Als einziges SP-Mitglied machte sich auch Ständerat Daniel Jositsch für die sofortige Streichung der Gelder stark. Er kritisierte die Unterstützung der UNO für das Engagement für die UNRWA: «Die Weltorganisation, die für den Frieden einsteht, finanziert und organisiert eine Organisation, bei der teilweise Leute arbeiten, die an Terroranschlägen teilnehmen.»

Warnrufe vor weiterem Elend

Während der Nationalrat und die Aussenpolitische Kommission des Ständerats den Vorstoss von SVP-Nationalrat David Zuberbühler noch angenommen hatten, gab es heute im Ständerat viele Gegenstimmen.

Benedikt Würth gab zu bedenken, dass Schulen und Spitäler ohne die UNRWA schliessen müssten. «Wie würden Sie da als Eltern reagieren?», fragte der St. Galler Mitte-Nationalrat. «Ich kann nachvollziehen, wenn so etwas am Schluss noch mehr Radikalisierung produziert. Das ist mein Problem mit der Motion Zuberbühler.»

Ratskollege Jositsch würde zu Recht Mängel ansprechen und es sei unbestritten, dass die Hilfe für die Menschen in Gaza reformiert werden müsse, so Würth weiter. Ein sofortiger Zahlungsstopp für die UNRWA sei aber der falsche Weg.

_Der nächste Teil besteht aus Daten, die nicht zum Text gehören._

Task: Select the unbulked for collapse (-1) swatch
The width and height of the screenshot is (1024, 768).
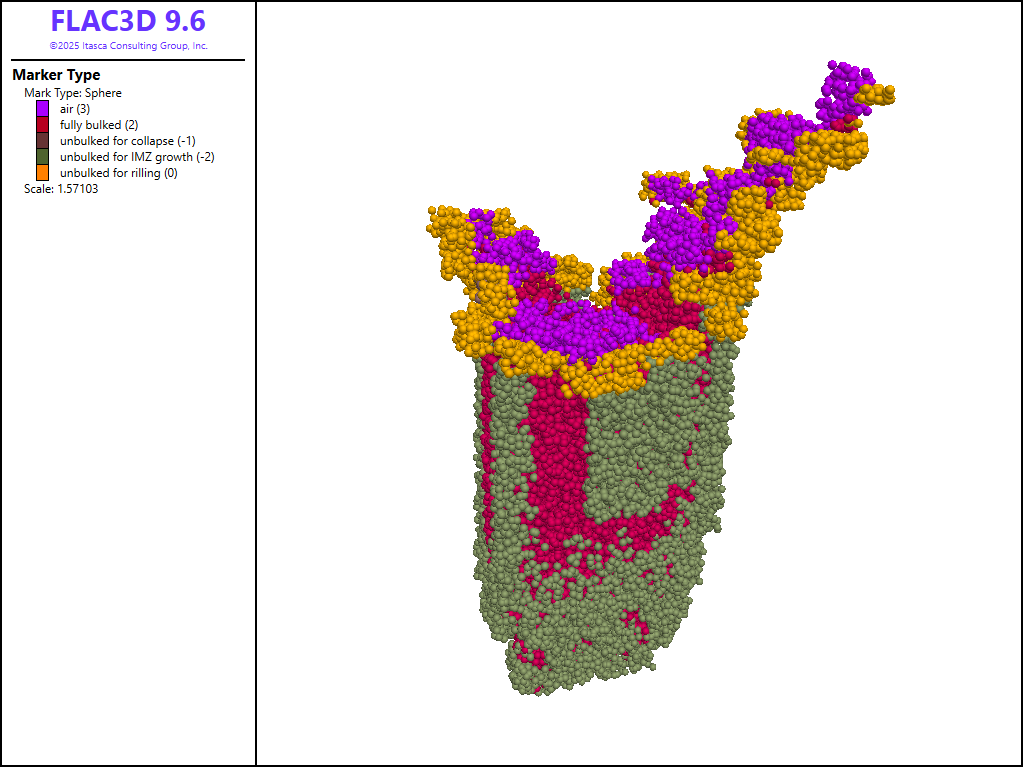Action: click(x=43, y=141)
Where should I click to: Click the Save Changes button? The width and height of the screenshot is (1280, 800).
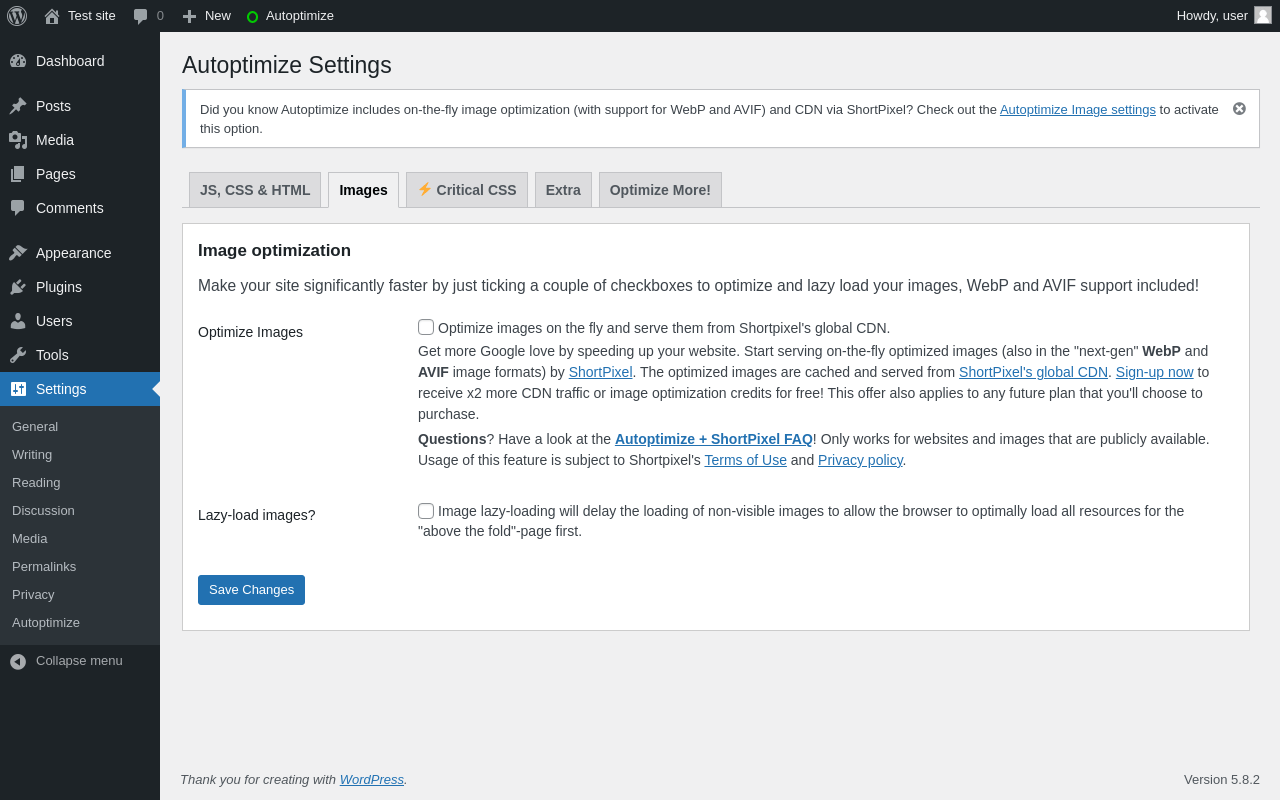(x=251, y=590)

Menschenrecht, Völkerrecht, humanitäre Hilfe – diese drei Begriffe sind meines Erachtens schweizerischer als Eiger, Mönch und Jungfrau.
Autor: Franziska Roth Ständerätin (SP/SO)

Die Solothurner SP-Ständerätin Franziska Roth verwies auf die humanitäre Tradition der Schweiz: «Menschenrecht, Völkerrecht, humanitäre Hilfe – diese drei Begriffe sind meines Erachtens schweizerischer als Eiger, Mönch und Jungfrau.» Und die Annahme der Motion wäre für sie ein Erdrutsch.

Auch Bundesrat Ignazio Cassis stand für eine Ablehnung ein: «Eine Annahme der Motion würde die prekäre Lage verschärfen, selbst bei einer Umverteilung der Mittel an andere Organisationen.» Die Folgen wären nicht nur in Gaza spürbar, mahnte Cassis, sondern auch im Westjordanland, in Jordanien, im Libanon und in Syrien.

UNRWA soll langfristig abgelöst werden

Der Ständerat sagte mit 25 gegen 19 Stimmen Nein zur sofortigen Einstellung der Beitragszahlungen, bei einer Enthaltung. Der Graben zwischen den beiden Argumentationslinien zog sich vor allem durch die Mitte und die FDP. Nein sagte die Mehrheit der Mitte, die SP, alle Grünen und die GLP. Unterstützt wurde der Vorstoss mehrheitlich von den Mitgliedern der FDP- und der SVP-Fraktion.

National- und Ständerat sind sich aber einig, dass die UNRWA langfristig abgelöst werden und die Palästinenserhilfe neu aufgestellt werden soll. Diese Forderung fand eine deutliche Mehrheit.